Íñigo López de Mendoza (1419 – 17 February 1479 in Tendilla, province of Guadalajara, Spain) was the second son of famous Spanish Poet and nobleman Íñigo López de Mendoza y Lasso de la Vega, marquis of Santillana, (1398–1458), and the cadet brother of Diego Hurtado de Mendoza, 1. duque of l'Infantado, (1417 - title awarded 22 July 1475 - 1479), the brother also of Archbishop and Cardinal Pedro González de Mendoza, (May 3, 1428 – January 11, 1495), named by his contemporaries "the third king of Spain".

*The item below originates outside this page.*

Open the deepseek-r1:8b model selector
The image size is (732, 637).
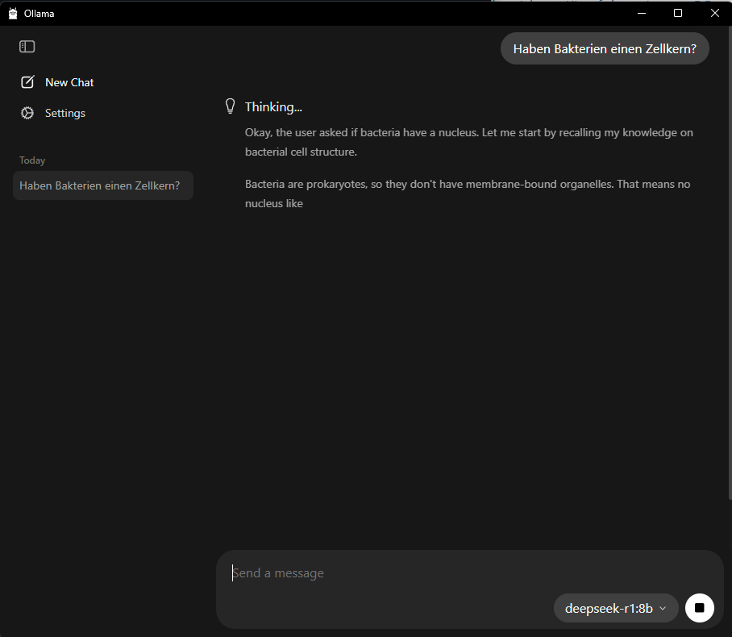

He married Leonese lady Elvira de Quiñones, fighting in 1438, aged 19, in the conquest of Huelma, in the Nasri kingdom of Granada, near the border with the Jaén Christian territories and in 1445 in the First Battle of Olmedo, May 1445. When his father, Íñigo, 1st marquis of Santillana died in 1458, he received the village of Tendilla as well as Aranzueque, Armuña de Tajuña and Fuentelviejo being awarded in 1470 the title of Señor, (Sieur) of Huete, buying in 1475 Loranca de Tajuña to the count of Medinaceli, Luis de la Cerda, 1st duke of Medinaceli, dukedom awarded to his neighbor by ruling Queen Isabel I of Castile and her ruling husband Fernando II de Aragón on 31 October 1479.

He had two sons:
- Íñigo López de Mendoza y Quiñones, (Guadalajara, Castile, 1440 - † Palace of the Alhambra, Granada, Spain, 20 July 1515), 2nd Count of Tendilla and 1st Marquis of Mondéjar, in 1512
- Diego Hurtado de Mendoza y Quiñones, Archbishop of Sevilla (from 26 Aug 1485 - 14 Oct 1502), no new nomination till May 1503, (for political troubles?).

Both names were much used for centuries in the complicated Mendoza family.

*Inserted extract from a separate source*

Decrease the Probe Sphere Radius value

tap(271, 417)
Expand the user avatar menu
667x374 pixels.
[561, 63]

== More about his eldest son ==
It is perhaps worth saying that the Leonese mother Elvira de Quiñones brought to her marriage half of the village of Mondéjar, province of Guadalajara and that her eldest son, later Governor of the Alhambra Palace in conquered Granada, relatively tolerant for a few years with the Spanish Berbers settled there, would be awarded in 1512 by newly married king Fernando II of Aragón, the title of Marquis of Mondéjar, his mother apport to her marriage.

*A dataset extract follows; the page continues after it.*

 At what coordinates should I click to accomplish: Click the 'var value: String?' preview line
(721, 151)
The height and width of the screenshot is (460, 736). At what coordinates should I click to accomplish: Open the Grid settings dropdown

The 2nd count of Tendilla, his eldest son, later 1st marquis of Mondéjar, was named also Íñigo López de Mendoza y Quiñones, and is not to be confused with his cousin Íñigo López de Mendoza y Luna, 2nd Duke of the Infantado (1438–1500).

Later in history, there was also Íñigo López de Mendoza, 4th Duke of the Infantado (1493–1566), and his grandson Íñigo López de Mendoza, 5th Duke of the Infantado (1536–1601).